■ DOCUMENT EXCERPT ■

□ □ □ □ □ □ □

The relationship between short-term and longer-term interest rates is often referred to as the "yield curve." Interest rates are highly sensitive to many factors, including governmental monetary and tax policies, domestic and international economic and political considerations and other factors beyond our control. In a normal yield curve environment, short-term interest rates are lower than longer-term interest rates. If short-term interest rates rise disproportionately relative to longer-term interest rates (a flattening of the yield curve), our borrowing costs will generally increase more rapidly than the interest income earned on our assets.

Because our investments will generally bear interest based on longer-term rates than our borrowings, a flattening of the yield curve would tend to decrease our net interest margin, net income, and book value. It is also possible that short-term interest rates may exceed longer-term interest rates (a yield curve inversion), in which event our borrowing costs may exceed our interest income and we could incur operating losses. Additionally, to the extent cash flows from investments that return scheduled and unscheduled principal are reinvested, the spread between the yields on the new investments and available borrowing rates may decline, which would likely decrease our net income.

□ □ □ □ □ □ □

■ DATASET EXCERPTS ■
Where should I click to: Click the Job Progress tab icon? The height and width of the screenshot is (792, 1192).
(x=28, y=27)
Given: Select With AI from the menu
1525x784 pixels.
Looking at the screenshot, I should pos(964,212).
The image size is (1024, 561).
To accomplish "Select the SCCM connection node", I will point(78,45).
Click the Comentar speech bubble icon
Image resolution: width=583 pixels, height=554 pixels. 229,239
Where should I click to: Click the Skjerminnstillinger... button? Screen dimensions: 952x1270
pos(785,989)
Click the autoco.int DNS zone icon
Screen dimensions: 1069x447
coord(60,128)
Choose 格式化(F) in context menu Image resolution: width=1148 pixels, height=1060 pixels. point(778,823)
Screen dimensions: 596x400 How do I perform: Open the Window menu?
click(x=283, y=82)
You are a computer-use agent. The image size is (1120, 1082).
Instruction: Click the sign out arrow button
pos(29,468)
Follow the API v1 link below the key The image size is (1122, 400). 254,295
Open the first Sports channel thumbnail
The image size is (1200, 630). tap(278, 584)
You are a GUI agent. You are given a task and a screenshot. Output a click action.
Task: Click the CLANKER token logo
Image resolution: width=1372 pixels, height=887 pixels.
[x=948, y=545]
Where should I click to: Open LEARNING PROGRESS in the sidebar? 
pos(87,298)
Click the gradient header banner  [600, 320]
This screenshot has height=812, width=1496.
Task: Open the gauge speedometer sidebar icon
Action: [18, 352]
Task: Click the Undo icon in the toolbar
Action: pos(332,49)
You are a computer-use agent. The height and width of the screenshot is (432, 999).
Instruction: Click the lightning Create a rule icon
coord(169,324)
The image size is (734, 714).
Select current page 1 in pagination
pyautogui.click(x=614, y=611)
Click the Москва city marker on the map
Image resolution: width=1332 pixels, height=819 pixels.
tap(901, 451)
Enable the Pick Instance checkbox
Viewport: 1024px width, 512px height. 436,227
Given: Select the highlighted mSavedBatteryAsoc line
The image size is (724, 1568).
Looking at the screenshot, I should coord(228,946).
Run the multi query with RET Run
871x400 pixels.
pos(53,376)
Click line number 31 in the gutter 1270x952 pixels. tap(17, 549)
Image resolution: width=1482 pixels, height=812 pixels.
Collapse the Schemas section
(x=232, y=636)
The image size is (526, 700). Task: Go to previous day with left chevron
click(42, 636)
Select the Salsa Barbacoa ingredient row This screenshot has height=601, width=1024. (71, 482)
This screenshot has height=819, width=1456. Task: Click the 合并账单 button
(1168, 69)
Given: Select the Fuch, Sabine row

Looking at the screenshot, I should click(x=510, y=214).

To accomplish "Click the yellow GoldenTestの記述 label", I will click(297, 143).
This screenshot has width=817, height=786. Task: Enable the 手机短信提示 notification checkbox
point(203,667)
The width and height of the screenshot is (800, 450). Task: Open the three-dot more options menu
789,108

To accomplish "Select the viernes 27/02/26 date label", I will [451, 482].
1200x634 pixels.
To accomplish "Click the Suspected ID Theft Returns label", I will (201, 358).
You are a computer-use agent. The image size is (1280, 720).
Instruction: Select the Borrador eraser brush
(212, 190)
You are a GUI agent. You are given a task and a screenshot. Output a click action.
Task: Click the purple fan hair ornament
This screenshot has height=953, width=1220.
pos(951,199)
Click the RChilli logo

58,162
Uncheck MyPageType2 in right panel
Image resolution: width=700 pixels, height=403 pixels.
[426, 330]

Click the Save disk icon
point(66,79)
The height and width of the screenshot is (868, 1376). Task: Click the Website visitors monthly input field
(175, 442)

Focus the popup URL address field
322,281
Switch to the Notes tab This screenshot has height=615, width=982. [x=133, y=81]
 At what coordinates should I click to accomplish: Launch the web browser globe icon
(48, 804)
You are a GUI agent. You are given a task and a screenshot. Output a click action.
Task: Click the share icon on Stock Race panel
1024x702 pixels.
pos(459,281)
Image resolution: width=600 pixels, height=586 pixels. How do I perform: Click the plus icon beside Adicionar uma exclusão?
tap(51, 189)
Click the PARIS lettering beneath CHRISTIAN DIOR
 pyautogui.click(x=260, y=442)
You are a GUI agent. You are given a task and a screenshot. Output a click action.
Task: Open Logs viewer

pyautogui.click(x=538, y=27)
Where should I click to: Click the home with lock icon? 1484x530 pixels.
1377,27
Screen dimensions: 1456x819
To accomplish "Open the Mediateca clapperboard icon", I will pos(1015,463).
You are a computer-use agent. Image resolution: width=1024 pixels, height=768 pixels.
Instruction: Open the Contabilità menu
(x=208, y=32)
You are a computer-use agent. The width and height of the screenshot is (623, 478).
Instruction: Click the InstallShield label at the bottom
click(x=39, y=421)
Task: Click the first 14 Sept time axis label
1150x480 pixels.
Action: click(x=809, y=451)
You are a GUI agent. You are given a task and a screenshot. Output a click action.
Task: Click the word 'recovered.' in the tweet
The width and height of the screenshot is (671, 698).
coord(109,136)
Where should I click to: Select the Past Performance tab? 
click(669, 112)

□ □ □ □ □ □ □

■ GIVEN EXERCISE ■
Write what comes next in the passage on the yield curve and borrowing costs, starting after its final sentence. The data has no connection to the yield curve passage.

■ REPLY ■
A significant risk associated with our target assets is the risk that both long-term and short-term interest rates will increase significantly. If long-term rates increase significantly, the market value of these investments will decline, and the duration and weighted average life of the investments will increase due to the slowing of the prepayment rate. At the same time, an increase in short-term interest rates will increase the amount of interest owed on the financing arrangements we enter into to finance the purchase of our investments.

Subject to maintaining our qualification as a REIT and our exclusion from regulation as an investment company under the Investment Company Act, we have utilized and expect to continue to utilize various derivative instruments and other hedging instruments to mitigate interest rate risk, but there can be no assurances that our hedges will be successful, or that we will be able to enter into or maintain such hedges. As a result, interest rate fluctuations can cause significant losses, reductions in income, and could materially and adversely affect us.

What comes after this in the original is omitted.